→ **Brief**: For the records below, count the lines containing the word "Task" and reply with the number alone.

▼▼▼

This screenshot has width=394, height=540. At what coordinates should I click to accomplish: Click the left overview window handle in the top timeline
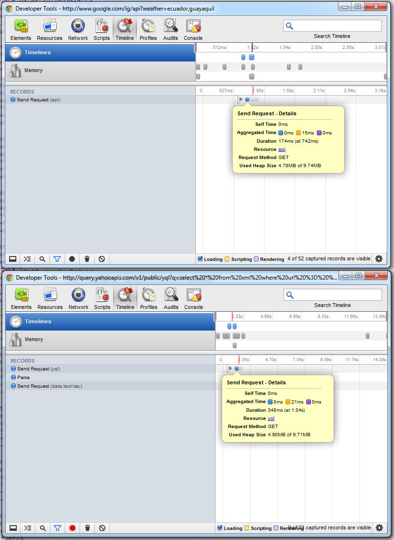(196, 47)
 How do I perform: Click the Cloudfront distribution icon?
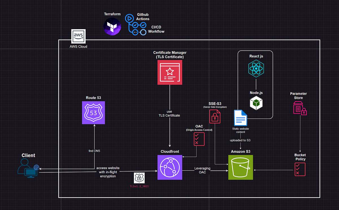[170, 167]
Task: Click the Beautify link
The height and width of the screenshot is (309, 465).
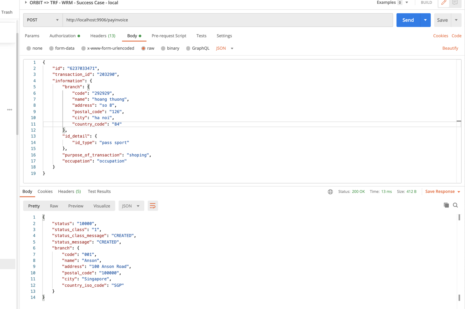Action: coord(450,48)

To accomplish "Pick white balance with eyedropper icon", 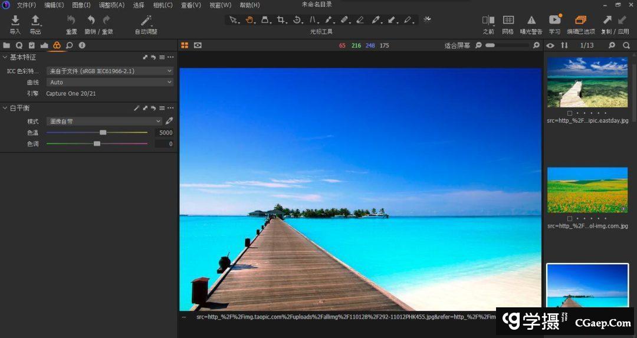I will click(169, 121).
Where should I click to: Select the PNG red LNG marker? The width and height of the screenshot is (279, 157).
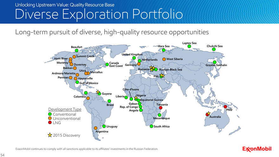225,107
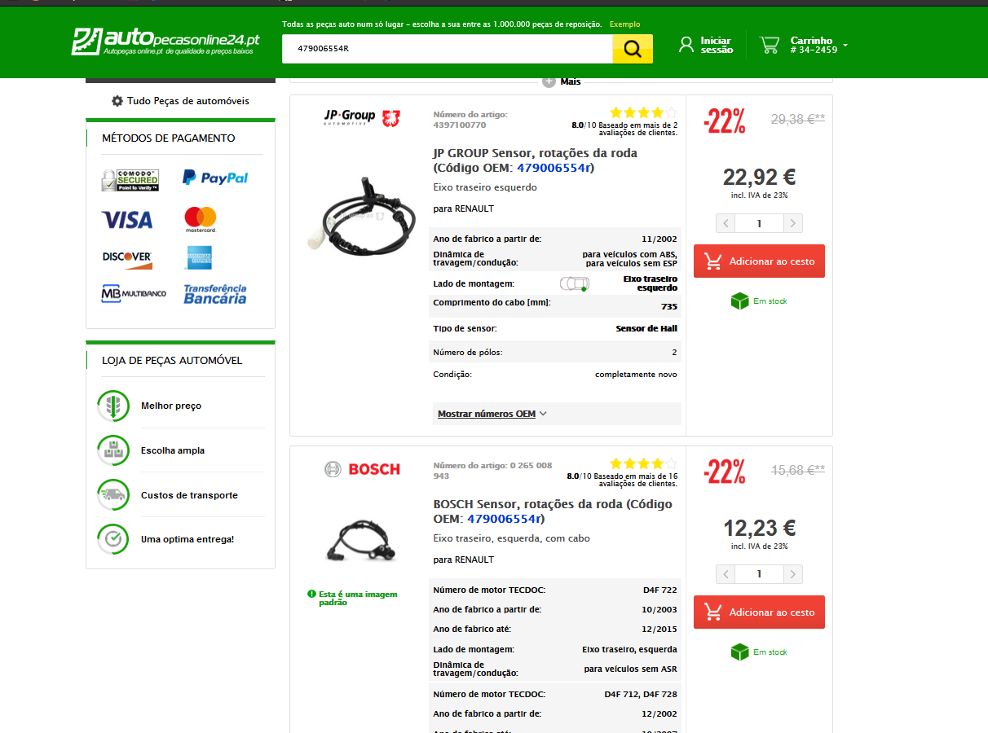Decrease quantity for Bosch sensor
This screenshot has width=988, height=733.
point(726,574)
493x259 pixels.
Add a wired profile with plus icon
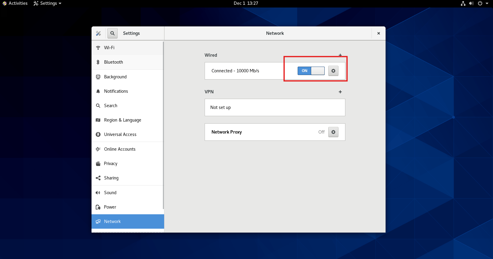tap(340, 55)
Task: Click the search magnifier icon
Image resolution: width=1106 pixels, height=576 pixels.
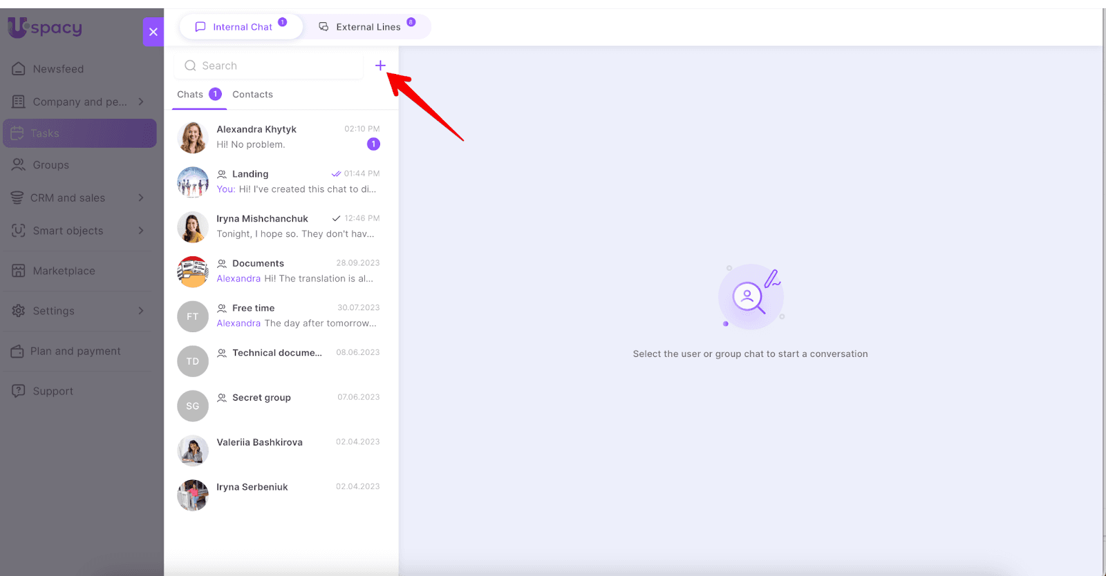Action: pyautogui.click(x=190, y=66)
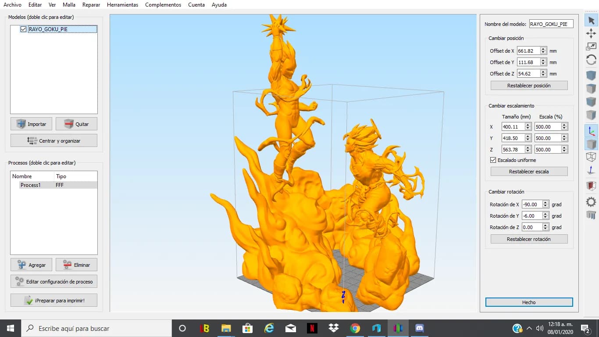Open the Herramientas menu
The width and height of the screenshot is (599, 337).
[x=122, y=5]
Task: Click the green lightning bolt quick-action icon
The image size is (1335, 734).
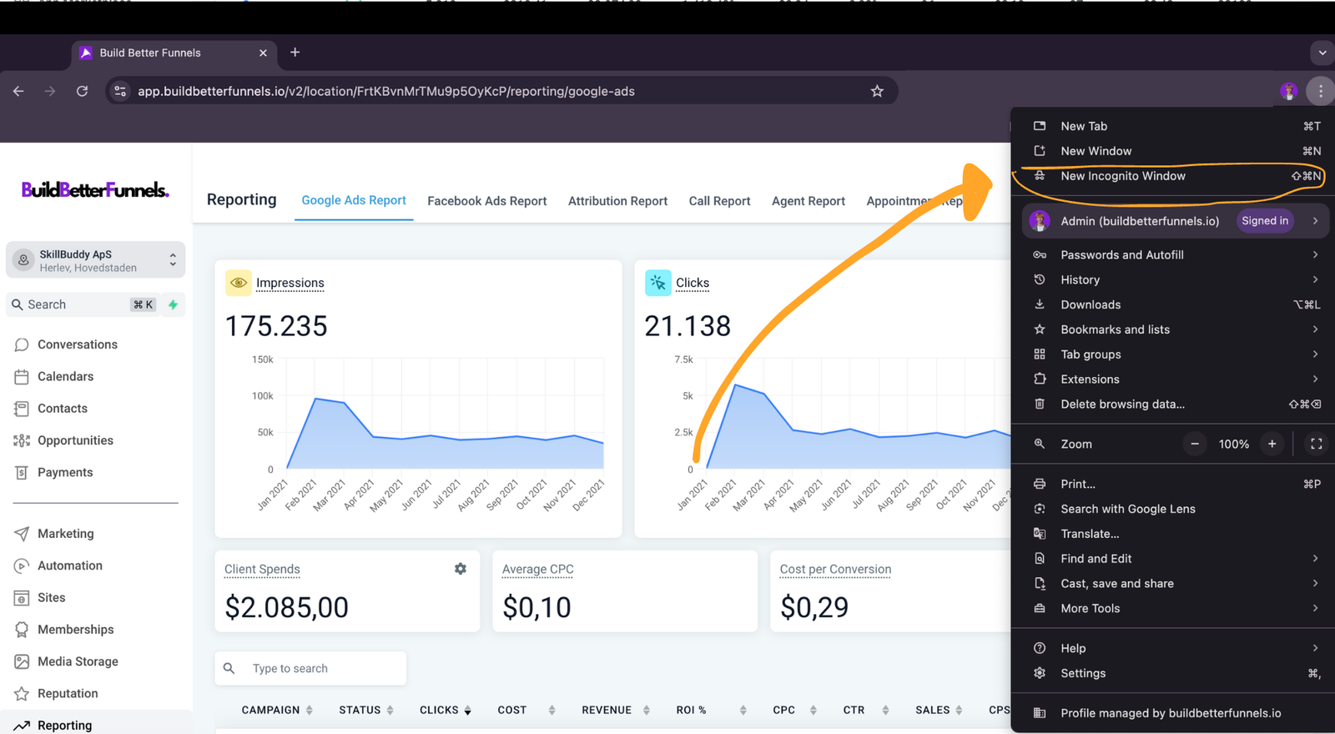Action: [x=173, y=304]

▲▲▲

→ **Expected output**: 3